Com o fim de prevenir o mal-uso do conceito aqui apresentado na abordagem EAA_QVT, se faz prudente ressaltar certos aspectos que delimitam o conceito de mal-estar no trabalho, conforme o próprio autor alerta em Ferreira (2016), quando aponta 6 aspectos marcantes deste construto na abordagem de QVT:

a) Mal-Estar no trabalho sofre influências de fatores individuais (como o estado de saúde, características pessoais e profissionais), organizacionais (cultura organizacional, modelo de gestão organizacional e do trabalho, condições, organização e relações socioprofissionais de trabalho) e situacionais (variabilidade, diversidade, dinâmica, imprevisibilidade de eventos que interferem na atividade de trabalho).
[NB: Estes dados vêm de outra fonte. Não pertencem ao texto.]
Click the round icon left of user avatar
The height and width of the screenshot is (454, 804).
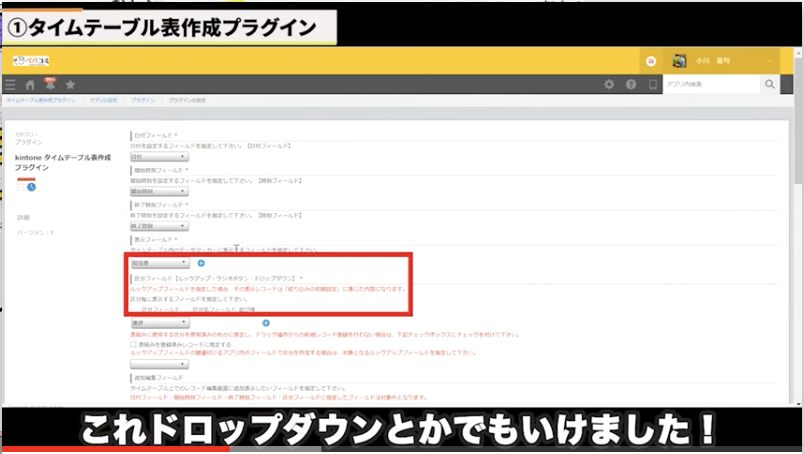click(x=650, y=60)
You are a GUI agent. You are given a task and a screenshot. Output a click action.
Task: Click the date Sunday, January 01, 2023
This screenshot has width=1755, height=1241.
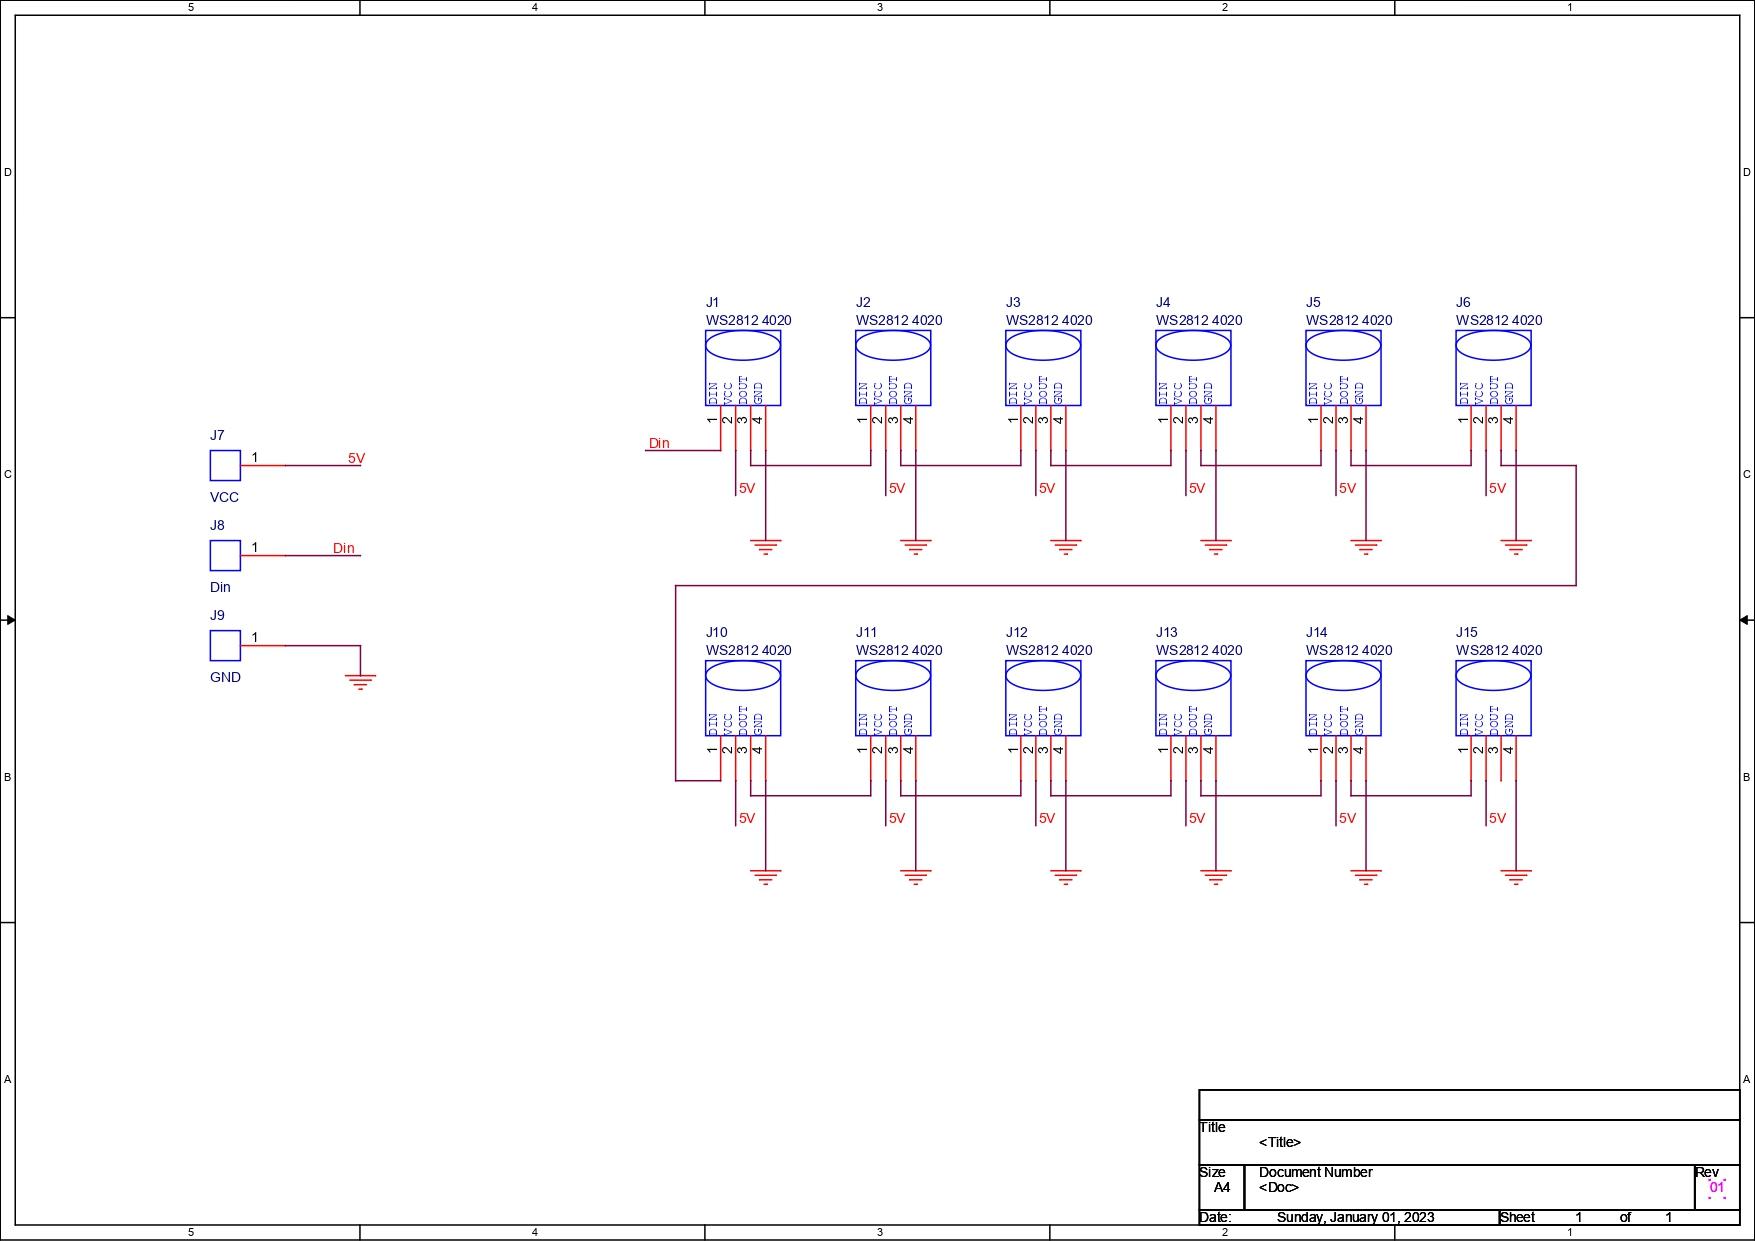(1355, 1217)
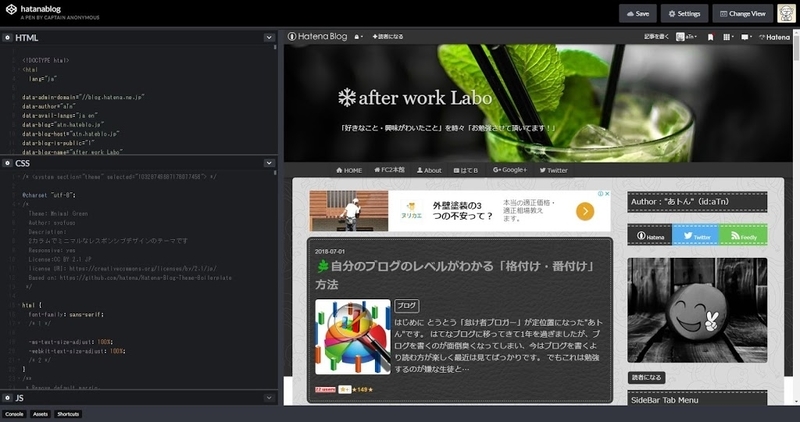The height and width of the screenshot is (422, 800).
Task: Collapse the HTML editor panel dropdown
Action: (269, 37)
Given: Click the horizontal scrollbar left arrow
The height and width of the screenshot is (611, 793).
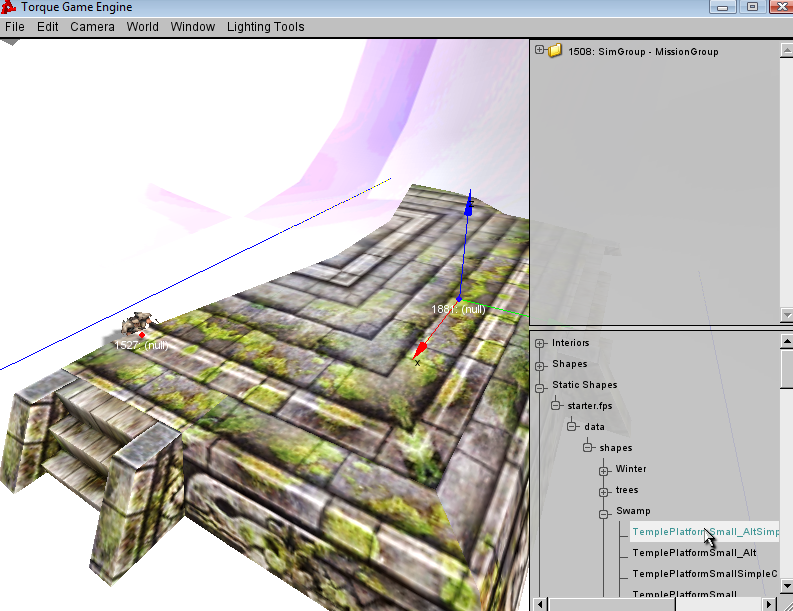Looking at the screenshot, I should (541, 604).
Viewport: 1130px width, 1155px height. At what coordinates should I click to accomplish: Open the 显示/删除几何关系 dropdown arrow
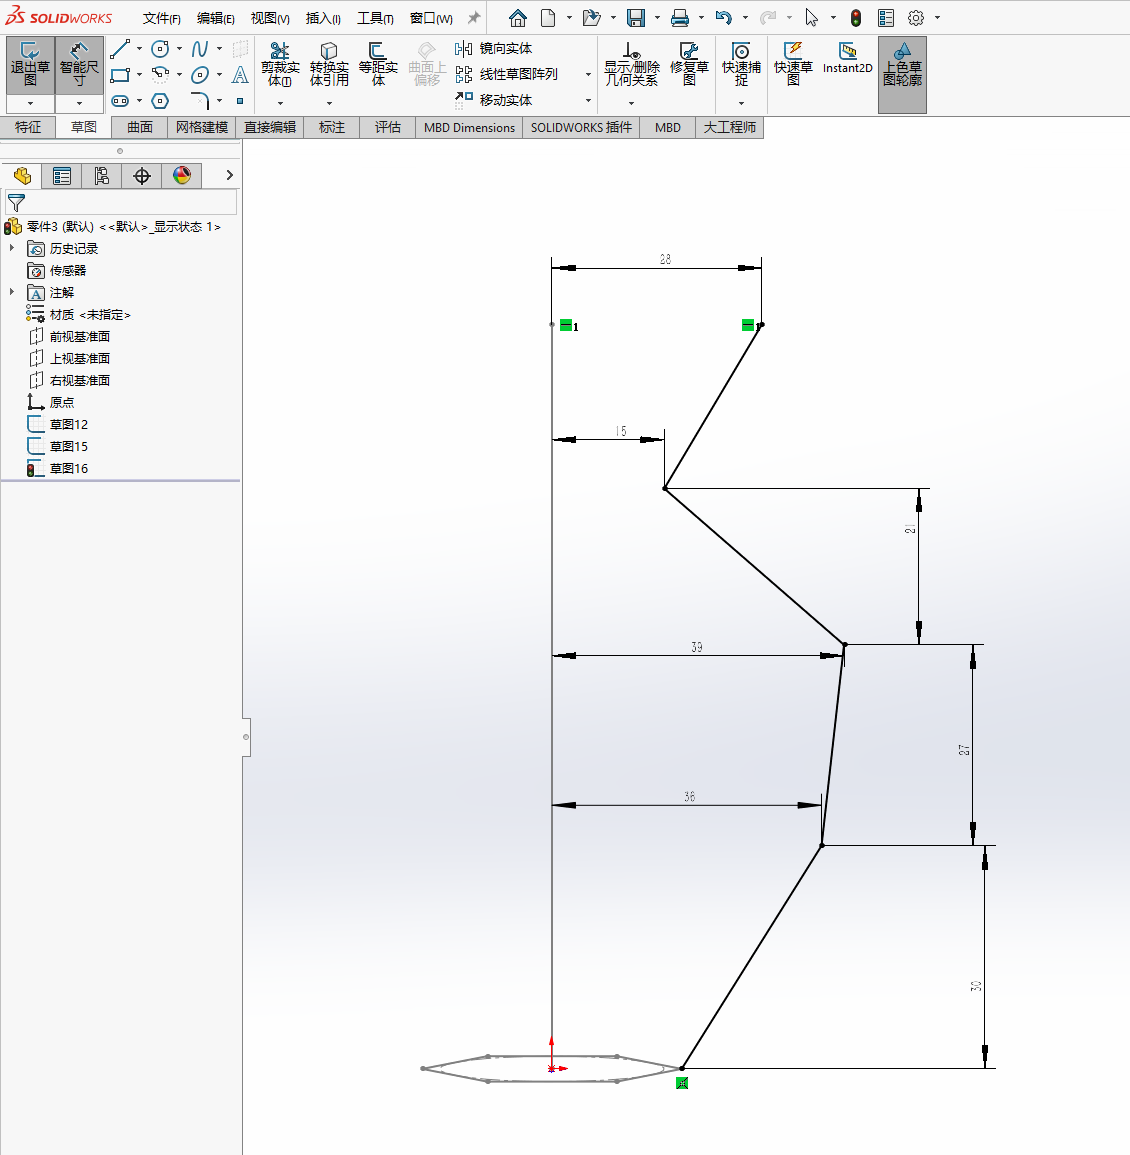(631, 103)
b) Mal-estar no trabalho é um objeto de natureza eminentemente humana, que se origina das contradições vivenciadas pelos indivíduos nas situações de trabalho; portanto, não tem sentido, nesta abordagem, falar em “mal-estar organizacional” ou “mal-estar das organizações” e outras variantes.

c) Mal-estar no trabalho não é uma doença, ou enfermidade ocupacional que acomete os indivíduos, mas é um risco ou uma possibilidade inerente ao processo adaptativo que caracteriza as interações dos indivíduos vis-à-vis dos ambientes de trabalho.

d) A manifestação duradoura de mal-estar delineia um cenário resultante de ausência de QVT e, desta forma, aumenta o risco de ocorrência de diversos indicadores críticos que repercutem negativamente sobre os indivíduos, o funcionamento das organizações e a sociedade.

e) O diagnóstico aprofundado de mal-estar no trabalho deve combinar tanto a análise macro-organizacional (normalmente utilizando instrumentos de pesquisa quantitativos) quanto micro-organizacional (normalmente utilizando instrumentos de pesquisa qualitativos), sendo que, neste caso, a avaliação das atividades dos sujeitos em situações de trabalho ocupa lugar central na análise. f) As manifestações verbais e escritas dos indivíduos e / ou do coletivo são duas das principais formas pelas quais se pode obter acesso aos dados empíricos do mal-estar no trabalho.

Não se pode deixar de considerar ainda certas características sobre as representações escritas que foram obtidas na pesquisa quando da aplicação do Inventário de Avaliação de QVT (IA_QVT). O conteúdo das representações de bem-estar e mal-estar no trabalho que integram o modelo, referem-se às consequências individuais e coletivas do Custo Humano do Trabalho (CHT), isto é, como os indivíduos e a organização têm conseguido lidar com o desafio de administrar o custo cognitivo, o custo físico e o custo afetivo (quem compõem o CHT), por meio de estratégias de mediação (por exemplo, macetes de cada operador para realizar uma tarefa). Caso estas estratégias sejam bem-sucedidas, os trabalhadores experimentam superação adequada do CHT e alcançam bem-estar no trabalho, porém, caso

estas estratégias falhem em superar os desafios do dia a dia e não deem conta do CHT, os trabalhadores experimentam mal-estar no trabalho. Tudo ocorre de forma muito dinâmica, posto que inúmeras variáveis influenciam o contexto de trabalho.